What you have to do
Find every line in the records below that holds the word "output", and copy each one.

=== Material to process ===

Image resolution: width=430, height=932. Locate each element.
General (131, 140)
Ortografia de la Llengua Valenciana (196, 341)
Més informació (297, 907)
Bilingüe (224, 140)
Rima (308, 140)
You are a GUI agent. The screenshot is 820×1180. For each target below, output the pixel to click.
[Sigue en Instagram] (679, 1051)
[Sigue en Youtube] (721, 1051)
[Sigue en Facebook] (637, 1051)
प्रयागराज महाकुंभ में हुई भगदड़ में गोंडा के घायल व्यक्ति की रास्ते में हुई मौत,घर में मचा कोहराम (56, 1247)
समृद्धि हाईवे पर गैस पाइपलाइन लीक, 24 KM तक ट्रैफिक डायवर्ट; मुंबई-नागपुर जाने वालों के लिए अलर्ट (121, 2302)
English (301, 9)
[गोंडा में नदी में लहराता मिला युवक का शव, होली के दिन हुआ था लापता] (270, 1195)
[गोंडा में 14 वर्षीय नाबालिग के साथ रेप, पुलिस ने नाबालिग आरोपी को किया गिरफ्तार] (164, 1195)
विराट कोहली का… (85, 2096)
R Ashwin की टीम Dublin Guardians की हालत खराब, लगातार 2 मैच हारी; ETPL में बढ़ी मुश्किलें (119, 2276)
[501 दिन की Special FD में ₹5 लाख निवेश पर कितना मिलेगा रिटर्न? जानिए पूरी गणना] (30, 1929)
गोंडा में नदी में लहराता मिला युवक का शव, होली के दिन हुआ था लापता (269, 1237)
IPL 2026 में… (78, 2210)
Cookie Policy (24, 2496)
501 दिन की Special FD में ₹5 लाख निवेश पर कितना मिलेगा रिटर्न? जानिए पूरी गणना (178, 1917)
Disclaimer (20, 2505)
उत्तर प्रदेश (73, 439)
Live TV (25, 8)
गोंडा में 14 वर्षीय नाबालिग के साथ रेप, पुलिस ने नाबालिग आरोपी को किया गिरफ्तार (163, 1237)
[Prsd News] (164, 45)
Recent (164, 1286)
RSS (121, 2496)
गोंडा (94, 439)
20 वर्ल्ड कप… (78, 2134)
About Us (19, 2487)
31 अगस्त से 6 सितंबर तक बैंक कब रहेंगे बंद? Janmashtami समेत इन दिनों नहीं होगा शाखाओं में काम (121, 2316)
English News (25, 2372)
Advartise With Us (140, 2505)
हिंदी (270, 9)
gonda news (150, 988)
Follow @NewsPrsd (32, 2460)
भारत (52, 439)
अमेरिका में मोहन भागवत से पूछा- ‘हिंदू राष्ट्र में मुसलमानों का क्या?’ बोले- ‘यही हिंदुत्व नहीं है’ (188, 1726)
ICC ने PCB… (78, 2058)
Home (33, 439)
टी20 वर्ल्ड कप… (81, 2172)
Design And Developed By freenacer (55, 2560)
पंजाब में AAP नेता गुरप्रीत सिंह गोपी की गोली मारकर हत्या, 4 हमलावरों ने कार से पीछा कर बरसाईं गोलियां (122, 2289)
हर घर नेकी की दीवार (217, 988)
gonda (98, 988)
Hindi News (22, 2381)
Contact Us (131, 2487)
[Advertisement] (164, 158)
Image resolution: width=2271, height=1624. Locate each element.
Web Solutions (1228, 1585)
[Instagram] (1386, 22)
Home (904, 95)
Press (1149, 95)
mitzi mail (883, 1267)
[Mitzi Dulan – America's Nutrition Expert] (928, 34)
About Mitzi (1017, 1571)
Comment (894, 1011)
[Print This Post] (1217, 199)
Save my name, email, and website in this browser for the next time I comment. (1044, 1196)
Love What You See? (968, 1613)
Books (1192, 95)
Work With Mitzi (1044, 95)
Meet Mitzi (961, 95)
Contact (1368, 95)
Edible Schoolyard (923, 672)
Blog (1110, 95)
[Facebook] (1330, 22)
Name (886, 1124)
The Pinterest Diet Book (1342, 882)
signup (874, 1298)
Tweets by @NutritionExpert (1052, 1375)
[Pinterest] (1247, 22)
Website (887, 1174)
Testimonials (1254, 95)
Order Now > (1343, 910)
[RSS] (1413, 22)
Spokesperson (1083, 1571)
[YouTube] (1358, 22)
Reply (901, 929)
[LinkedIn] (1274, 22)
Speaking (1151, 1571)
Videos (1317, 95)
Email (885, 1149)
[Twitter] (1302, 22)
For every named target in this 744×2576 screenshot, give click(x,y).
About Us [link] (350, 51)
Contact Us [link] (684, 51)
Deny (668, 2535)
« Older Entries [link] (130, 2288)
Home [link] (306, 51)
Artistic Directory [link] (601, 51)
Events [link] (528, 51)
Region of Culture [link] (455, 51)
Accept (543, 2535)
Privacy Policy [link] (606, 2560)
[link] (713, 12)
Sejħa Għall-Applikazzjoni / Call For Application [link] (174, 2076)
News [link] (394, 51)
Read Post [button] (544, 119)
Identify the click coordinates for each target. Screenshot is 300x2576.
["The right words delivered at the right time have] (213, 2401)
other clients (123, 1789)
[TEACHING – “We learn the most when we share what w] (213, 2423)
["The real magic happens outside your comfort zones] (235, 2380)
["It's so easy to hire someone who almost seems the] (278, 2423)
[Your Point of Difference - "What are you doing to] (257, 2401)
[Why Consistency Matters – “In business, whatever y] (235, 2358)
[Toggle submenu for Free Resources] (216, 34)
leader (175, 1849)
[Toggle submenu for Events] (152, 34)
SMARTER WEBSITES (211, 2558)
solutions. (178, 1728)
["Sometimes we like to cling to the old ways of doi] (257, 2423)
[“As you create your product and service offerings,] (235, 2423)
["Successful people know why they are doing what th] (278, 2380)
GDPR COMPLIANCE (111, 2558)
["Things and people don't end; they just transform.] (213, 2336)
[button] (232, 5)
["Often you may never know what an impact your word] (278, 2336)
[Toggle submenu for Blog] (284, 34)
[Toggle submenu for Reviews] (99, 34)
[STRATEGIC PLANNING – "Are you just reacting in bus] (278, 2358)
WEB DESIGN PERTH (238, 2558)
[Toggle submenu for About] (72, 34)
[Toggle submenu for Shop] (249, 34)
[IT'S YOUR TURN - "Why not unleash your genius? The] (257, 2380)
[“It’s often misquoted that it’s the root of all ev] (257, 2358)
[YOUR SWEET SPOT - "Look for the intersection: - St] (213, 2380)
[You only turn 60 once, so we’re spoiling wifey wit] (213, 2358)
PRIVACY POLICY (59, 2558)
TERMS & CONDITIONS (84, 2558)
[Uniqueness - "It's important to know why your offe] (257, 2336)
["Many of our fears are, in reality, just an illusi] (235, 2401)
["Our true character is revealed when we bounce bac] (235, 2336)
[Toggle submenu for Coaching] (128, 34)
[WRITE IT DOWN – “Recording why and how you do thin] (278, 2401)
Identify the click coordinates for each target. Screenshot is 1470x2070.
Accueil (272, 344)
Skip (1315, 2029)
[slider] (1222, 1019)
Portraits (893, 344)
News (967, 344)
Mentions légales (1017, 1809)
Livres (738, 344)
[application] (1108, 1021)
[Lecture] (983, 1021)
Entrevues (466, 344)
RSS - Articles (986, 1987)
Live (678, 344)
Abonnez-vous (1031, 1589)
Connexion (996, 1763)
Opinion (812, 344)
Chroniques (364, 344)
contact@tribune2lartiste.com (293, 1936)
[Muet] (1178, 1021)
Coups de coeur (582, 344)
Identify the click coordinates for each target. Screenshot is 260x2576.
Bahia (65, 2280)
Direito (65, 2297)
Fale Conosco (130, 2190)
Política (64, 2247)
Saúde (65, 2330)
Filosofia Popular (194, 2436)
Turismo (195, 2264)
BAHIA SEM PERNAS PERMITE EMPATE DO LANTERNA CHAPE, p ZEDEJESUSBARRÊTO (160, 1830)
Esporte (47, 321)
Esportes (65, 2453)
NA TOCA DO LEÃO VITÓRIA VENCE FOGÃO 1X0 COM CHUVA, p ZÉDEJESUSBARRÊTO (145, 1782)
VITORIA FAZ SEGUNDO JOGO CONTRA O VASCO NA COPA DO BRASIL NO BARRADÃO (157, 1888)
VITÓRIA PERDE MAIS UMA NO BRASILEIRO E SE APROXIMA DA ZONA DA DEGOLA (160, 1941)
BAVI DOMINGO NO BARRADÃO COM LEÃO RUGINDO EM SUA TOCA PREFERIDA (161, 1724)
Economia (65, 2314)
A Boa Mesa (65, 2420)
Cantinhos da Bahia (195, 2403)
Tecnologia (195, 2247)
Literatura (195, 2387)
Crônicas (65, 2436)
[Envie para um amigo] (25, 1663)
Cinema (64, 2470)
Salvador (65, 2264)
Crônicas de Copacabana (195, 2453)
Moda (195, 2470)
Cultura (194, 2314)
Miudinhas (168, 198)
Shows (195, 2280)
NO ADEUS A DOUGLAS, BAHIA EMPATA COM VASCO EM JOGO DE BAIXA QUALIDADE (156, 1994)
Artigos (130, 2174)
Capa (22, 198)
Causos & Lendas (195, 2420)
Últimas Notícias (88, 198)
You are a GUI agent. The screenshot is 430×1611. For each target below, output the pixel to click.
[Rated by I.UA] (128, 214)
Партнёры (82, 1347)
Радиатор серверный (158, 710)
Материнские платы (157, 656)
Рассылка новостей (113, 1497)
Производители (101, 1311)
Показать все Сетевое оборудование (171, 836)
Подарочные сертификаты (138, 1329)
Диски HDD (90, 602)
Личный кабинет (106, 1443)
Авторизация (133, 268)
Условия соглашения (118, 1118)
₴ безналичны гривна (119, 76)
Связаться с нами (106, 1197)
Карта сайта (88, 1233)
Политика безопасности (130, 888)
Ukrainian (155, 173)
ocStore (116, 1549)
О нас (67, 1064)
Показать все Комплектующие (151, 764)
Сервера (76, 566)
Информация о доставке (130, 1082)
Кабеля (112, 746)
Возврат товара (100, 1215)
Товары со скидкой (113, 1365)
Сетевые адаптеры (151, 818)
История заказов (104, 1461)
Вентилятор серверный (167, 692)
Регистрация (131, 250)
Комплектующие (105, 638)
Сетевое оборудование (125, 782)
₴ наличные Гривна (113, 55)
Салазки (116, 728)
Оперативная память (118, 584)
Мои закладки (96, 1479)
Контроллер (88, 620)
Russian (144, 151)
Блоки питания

===

Answer to this exercise
You are a GUI agent. The screenshot is 820×1180. For each target below, output the pixel to click.
You are a GUI agent. The screenshot is 430×1611. For each target below, output the pixel to click.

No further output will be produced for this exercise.